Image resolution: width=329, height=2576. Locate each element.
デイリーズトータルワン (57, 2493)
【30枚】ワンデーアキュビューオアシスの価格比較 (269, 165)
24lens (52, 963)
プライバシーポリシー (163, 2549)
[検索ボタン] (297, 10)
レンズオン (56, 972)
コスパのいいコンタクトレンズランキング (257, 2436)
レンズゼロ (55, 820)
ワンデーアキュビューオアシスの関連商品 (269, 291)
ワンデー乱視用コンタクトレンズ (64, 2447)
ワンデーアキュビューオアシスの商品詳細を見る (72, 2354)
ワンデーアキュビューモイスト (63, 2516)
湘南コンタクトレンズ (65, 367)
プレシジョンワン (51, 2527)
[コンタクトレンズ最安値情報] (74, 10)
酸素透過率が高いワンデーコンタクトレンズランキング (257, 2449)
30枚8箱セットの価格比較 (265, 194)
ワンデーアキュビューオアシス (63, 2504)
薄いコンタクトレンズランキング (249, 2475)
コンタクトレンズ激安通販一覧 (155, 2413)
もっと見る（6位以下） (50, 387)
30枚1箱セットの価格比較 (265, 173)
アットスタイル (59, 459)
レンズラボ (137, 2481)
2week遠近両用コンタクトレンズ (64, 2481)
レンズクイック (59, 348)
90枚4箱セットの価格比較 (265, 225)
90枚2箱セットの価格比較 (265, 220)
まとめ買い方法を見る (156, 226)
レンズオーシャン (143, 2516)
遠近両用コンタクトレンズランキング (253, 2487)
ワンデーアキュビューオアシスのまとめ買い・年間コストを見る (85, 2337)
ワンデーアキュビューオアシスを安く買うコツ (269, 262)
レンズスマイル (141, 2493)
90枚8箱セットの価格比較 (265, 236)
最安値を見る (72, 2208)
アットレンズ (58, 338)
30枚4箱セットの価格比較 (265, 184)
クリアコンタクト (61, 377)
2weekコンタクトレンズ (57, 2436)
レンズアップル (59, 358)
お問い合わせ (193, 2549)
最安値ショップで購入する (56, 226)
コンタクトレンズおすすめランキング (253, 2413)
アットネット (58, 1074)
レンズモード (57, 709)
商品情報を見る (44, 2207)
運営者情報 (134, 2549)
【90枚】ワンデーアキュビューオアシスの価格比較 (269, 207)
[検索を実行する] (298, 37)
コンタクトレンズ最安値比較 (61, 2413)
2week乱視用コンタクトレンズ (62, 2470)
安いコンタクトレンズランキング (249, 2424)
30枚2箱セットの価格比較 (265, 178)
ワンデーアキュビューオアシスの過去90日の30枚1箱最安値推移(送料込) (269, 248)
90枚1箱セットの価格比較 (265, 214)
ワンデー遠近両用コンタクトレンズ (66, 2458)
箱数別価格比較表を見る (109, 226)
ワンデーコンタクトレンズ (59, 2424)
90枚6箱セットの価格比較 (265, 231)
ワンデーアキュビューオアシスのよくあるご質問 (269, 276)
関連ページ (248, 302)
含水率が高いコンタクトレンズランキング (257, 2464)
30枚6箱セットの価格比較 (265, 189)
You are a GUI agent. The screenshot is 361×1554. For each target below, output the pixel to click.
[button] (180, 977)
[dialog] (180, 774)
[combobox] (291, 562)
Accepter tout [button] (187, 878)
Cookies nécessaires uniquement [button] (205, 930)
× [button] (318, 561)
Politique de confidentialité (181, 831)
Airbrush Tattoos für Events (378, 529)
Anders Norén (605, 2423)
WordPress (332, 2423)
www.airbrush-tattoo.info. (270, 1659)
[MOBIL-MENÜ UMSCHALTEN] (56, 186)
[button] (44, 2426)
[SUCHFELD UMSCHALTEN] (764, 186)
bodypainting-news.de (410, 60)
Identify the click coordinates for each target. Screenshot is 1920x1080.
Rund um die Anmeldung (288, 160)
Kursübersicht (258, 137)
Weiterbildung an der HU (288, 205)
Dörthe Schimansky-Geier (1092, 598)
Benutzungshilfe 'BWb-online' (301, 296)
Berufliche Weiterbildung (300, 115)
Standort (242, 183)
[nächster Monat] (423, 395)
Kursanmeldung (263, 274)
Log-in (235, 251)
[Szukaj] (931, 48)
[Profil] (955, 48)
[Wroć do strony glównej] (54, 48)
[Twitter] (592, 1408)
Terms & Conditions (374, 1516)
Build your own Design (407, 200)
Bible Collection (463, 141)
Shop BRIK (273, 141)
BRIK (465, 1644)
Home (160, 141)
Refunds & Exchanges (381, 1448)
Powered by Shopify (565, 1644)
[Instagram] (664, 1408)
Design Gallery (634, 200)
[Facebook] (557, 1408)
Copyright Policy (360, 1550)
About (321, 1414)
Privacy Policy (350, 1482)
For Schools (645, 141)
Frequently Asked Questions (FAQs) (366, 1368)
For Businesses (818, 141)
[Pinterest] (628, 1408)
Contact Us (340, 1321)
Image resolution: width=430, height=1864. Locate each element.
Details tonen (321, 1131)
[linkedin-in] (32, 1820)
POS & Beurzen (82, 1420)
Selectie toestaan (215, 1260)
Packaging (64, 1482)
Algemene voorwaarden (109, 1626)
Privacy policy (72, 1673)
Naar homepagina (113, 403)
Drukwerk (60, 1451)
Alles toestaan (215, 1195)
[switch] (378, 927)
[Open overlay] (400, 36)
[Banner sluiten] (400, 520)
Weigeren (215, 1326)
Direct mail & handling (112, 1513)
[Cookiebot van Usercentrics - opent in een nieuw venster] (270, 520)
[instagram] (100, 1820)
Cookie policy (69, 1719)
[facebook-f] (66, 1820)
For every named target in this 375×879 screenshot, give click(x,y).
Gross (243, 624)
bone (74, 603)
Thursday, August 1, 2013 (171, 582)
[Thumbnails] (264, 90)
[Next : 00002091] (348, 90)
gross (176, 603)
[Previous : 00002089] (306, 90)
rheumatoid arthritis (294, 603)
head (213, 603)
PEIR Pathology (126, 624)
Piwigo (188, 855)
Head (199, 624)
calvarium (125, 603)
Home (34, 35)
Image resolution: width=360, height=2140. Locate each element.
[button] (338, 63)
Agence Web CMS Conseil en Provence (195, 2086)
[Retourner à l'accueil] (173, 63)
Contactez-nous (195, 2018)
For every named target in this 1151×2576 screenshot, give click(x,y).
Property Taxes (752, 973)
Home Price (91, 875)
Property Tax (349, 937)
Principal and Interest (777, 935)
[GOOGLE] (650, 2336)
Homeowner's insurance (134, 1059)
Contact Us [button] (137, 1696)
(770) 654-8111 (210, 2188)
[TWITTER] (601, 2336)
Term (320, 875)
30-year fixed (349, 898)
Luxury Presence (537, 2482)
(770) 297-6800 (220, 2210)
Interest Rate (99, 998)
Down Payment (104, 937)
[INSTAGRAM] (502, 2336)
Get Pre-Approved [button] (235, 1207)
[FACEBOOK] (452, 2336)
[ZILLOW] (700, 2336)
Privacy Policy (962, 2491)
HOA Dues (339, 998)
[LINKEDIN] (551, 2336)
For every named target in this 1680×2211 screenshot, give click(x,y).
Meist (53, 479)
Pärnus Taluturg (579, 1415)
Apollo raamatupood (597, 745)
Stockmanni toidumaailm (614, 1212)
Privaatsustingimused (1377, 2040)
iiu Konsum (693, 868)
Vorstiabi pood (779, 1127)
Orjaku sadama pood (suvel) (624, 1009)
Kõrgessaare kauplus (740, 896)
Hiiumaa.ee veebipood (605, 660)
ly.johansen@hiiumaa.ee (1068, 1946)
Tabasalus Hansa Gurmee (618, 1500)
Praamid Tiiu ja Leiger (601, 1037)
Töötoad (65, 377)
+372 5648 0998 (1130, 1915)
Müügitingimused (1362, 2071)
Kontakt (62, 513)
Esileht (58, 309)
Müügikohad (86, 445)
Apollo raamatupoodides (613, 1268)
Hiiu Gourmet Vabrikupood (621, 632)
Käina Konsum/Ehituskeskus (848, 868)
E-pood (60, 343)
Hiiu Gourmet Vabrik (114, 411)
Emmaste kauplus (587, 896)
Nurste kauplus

+ + + +

[INSTRUCTIONS TO FOLLOW] Take the records above and return, word for word, only the lines that fall from the line with "Piwigo (188, 855)" to the line with "Principal and Interest (777, 935)", both of them included.

[ANSWER FOR THIS EXERCISE]
Piwigo (188, 855)
Head (199, 624)
calvarium (125, 603)
Home (34, 35)
Image resolution: width=360, height=2140. Locate each element.
[button] (338, 63)
Agence Web CMS Conseil en Provence (195, 2086)
[Retourner à l'accueil] (173, 63)
Contactez-nous (195, 2018)
For every named target in this 1151×2576 screenshot, give click(x,y).
Property Taxes (752, 973)
Home Price (91, 875)
Property Tax (349, 937)
Principal and Interest (777, 935)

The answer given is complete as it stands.